TAdaRAG: Task Adaptive Retrieval-Augmented Generation via On-the-Fly Knowledge Graph Construction
Jie Zhang, Bo Tang, Wanzi Shao, Wenqiang Wei, Jihao Zhao, Jianqing Zhu, Zhiyu li, Wen Xi, Zehao Lin, Feiyu Xiong, Yanchao Tan
TL;DR
TAdaRAG introduces a task-adaptive retrieval-augmented generation framework that dynamically constructs domain-relevant knowledge graphs on the fly to mitigate hallucinations caused by chunked inputs. It combines intent-driven extraction templates, supervised fine-tuning on a high-quality corpus, and a reinforcement-learning-based implicit KG extraction to produce concise, non-redundant graphs, which are fused into generation via a graph-structured network and a REINFORCE-based optimization objective.
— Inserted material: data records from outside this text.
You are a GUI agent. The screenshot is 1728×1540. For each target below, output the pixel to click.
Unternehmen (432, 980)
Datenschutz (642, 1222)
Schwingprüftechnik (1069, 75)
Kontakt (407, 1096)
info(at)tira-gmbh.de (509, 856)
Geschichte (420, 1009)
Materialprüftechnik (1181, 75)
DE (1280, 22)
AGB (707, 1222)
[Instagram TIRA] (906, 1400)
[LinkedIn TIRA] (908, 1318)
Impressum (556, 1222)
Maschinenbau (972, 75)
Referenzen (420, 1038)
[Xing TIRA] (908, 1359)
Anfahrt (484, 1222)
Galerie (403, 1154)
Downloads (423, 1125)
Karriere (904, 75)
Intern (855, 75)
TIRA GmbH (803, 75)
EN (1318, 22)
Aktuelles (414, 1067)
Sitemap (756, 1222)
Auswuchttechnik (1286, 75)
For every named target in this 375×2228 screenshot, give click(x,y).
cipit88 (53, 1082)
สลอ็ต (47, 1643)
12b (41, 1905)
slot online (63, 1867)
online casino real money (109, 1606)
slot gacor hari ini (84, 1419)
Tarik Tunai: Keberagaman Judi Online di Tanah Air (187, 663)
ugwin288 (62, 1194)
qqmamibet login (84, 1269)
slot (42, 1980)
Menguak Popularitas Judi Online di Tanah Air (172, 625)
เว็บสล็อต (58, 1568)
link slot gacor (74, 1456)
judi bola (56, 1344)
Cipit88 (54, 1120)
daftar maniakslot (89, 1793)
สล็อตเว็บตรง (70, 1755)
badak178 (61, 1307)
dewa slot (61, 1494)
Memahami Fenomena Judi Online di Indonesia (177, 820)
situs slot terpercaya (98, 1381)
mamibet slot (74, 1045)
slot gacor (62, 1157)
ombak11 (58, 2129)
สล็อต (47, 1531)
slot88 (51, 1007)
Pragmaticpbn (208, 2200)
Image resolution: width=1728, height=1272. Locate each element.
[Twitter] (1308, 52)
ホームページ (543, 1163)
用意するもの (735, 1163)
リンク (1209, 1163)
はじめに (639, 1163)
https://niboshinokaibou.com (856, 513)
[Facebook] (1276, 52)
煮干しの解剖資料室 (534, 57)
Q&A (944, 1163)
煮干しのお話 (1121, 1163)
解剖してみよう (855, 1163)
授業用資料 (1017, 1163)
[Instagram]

Across six public benchmarks and NowNewsQA, TAdaRAG consistently outperforms strong RAG baselines in factual QA, multi-hop reasoning, and long-text summarization, demonstrating strong cross-domain generalization. The approach shows practical potential for real-world deployment, though it introduces computational overhead and relies on domain-specific templates, with future work aimed at efficiency and broader adaptability.
Abstract
Retrieval-Augmented Generation (RAG) improves large language models by retrieving external knowledge, often truncated into smaller chunks due to the input context window, which leads to information loss, resulting in response hallucinations and broken reasoning chains. Moreover, traditional RAG retrieves unstructured knowledge, introducing irrelevant details that hinder accurate reasoning. To address these issues, we propose TAdaRAG, a novel RAG framework for on-the-fly task-adaptive knowledge graph construction from external sources. Specifically, we design an intent-driven routing mechanism to a domain-specific extraction template, followed by supervised fine-tuning and a reinforcement learning-based implicit extraction mechanism, ensuring concise, coherent, and non-redundant knowledge integration. Evaluations on six public benchmarks and a real-world business benchmark (NowNewsQA) across three backbone models demonstrate that TAdaRAG outperforms existing methods across diverse domains and long-text tasks, highlighting its strong generalization and practical effectiveness.